BRING Cultural Capital panel
Olivier Robert-Murphy – Global Chief of Possibilities, Universal Music Group & Brands and James Griffiths, Creative Director, BRING (and panel Moderator)

The eight cultural needs when connecting to music:

  1. Truth and honesty
  2. Social Attention
  3. Freedom of Self Expression
  4. Social Purpose
  5. Unity and Togetherness
  6. Freedom of Choice
  7. Meaning and Value
  8. Self Worth

Olivier Robert-Murphy was joined by Thundamentals linchpin Tuka, Nicola Tan, the Director of Experimental Marketing at American Express, and James Griffiths, BRING’s Creative Director, who moderated the panel.

BRING used Tuka, who has been impacting culture both on and off record since 2008. Thundamentals and Tuka have been featured in the triple j Hottest 100 for seven years straight. Meanwhile, his environmental and humanitarian projects have made him an activist who fans look up to.

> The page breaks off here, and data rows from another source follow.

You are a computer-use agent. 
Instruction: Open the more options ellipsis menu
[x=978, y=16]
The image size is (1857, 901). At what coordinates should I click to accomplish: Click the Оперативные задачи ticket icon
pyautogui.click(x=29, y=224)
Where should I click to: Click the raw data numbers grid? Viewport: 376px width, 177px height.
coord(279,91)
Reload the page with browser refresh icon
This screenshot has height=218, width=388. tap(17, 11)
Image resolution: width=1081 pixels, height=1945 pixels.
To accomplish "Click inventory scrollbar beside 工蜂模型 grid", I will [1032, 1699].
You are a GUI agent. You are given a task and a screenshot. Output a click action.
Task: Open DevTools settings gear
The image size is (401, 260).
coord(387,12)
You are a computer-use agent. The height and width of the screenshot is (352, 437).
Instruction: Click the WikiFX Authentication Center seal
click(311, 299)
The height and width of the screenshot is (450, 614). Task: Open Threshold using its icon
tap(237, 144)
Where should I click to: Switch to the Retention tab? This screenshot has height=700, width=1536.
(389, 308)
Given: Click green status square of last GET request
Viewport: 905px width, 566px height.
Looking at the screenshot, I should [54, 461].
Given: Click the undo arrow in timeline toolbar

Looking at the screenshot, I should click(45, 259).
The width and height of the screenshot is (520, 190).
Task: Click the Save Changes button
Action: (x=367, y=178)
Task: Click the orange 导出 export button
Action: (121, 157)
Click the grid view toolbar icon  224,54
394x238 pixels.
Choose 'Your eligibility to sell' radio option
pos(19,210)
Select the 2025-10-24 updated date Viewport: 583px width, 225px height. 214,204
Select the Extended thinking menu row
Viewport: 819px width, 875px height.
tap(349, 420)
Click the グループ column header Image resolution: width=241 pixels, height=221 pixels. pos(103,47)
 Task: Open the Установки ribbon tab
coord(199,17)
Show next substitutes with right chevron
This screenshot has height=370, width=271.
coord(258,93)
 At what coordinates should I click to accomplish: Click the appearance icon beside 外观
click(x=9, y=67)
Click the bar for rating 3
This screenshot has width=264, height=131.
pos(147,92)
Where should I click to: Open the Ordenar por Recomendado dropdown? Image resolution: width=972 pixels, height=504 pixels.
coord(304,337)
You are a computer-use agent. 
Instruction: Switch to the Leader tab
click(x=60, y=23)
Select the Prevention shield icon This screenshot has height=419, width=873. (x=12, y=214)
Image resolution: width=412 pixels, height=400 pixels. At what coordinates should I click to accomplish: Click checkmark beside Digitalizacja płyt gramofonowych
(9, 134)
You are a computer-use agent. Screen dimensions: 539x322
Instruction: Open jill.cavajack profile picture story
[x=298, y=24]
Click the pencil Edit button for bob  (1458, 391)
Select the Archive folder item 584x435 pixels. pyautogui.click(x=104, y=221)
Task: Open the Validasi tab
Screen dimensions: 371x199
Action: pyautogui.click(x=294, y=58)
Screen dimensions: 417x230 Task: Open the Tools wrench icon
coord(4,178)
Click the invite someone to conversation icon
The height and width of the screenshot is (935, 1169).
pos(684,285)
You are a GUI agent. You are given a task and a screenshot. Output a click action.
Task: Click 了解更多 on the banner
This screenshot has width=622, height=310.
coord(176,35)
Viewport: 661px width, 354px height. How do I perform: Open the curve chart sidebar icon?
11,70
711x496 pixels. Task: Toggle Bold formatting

panelists at BRING UMG's culture capital
Olivier Robert-Murphy (UMG), Tuka (Thundamentals), Nicola Tan (American Express), and James Griffiths (BRING)

James Griffiths said Tuka ticks the Truth and Honesty cultural need with how he conducts himself as an influencer.

“We’re oversaturated with fake news,” said Tuka. “It’s almost as if people have a ‘spidey-sense’ to be able to see authenticity or not. I’ve based my entire career on trying to be as vulnerable as I can, and showcase that I’m not this well-chiseled, beautiful, super intelligent guy with an amazing Justin Bieber voice.

“I’m a middle class, white rapper from the sticks in Katoomba, Blue Mountains, and that’s okay. And potentially I have something that’s as valuable to say, and the only way I can do that is to be myself.”

Tuka also ticks the Unity and Togetherness value with the formation of a Facebook group and Instagram page he created, Catsquad.

Tuka's catsquad
Tuka has a closed Facebook group with over 2,000 members, Catsquad

“I bought a cat […] and I just noticed how much I loved this cat,” he said. “It dawned on me one day that a lot of my fans… If I ever went for a cyber stalk, there were photos of them with their dogs and cats.

“Associate yourself with things people have a positive emotion about. So when they think of their cat they think of me,” he laughed.

“So I started this thing called Catsquad,” he continued. “I get people to send me photos of their cat and I post their cat as a member of the squad on an Instagram page […] I’ve been able to mobilise and narrow my core following in one place.”

The closed group on Facebook has over 2,000 members and has seen some fans make T-shirts with Tuka’s cat featured on them, or even create fan art of the cat.

American Express ticked the Unity and Togetherness box with its $1 million Music Backers programme, which was formed as part of its Powerful Backing campaign. Supporting Australia’s live music industry, the 12-month programme launched in May and hosted a free show by The Killers at Selina’s in Coogee, along with the opening acts at Twilight at Taronga‘s summer series, among many other initiatives.

“American Express has long supported our customers who are fans with pre-sales, the big partnerships, the big bands,” said Nicola Tan, the Director of Experimental Marketing at American Express.

“American Express doesn’t need to be front and centre all the time. […] Mostly we want the stories to be about who we’re backing, the artists, the venues…,” she said.

BRING believes brands and artists can equally build cultural capital and hopes the report will teach brands that the true way to connect and capitalise is not about badging culture, it’s about creating.

“Music has always has an ability to unite people in really interesting ways, in a live sense but also in an emotional sense,” said James Griffiths, BRING’s Creative Director.

BRING and UMG’s Cultural Capital Report is set to be released next month.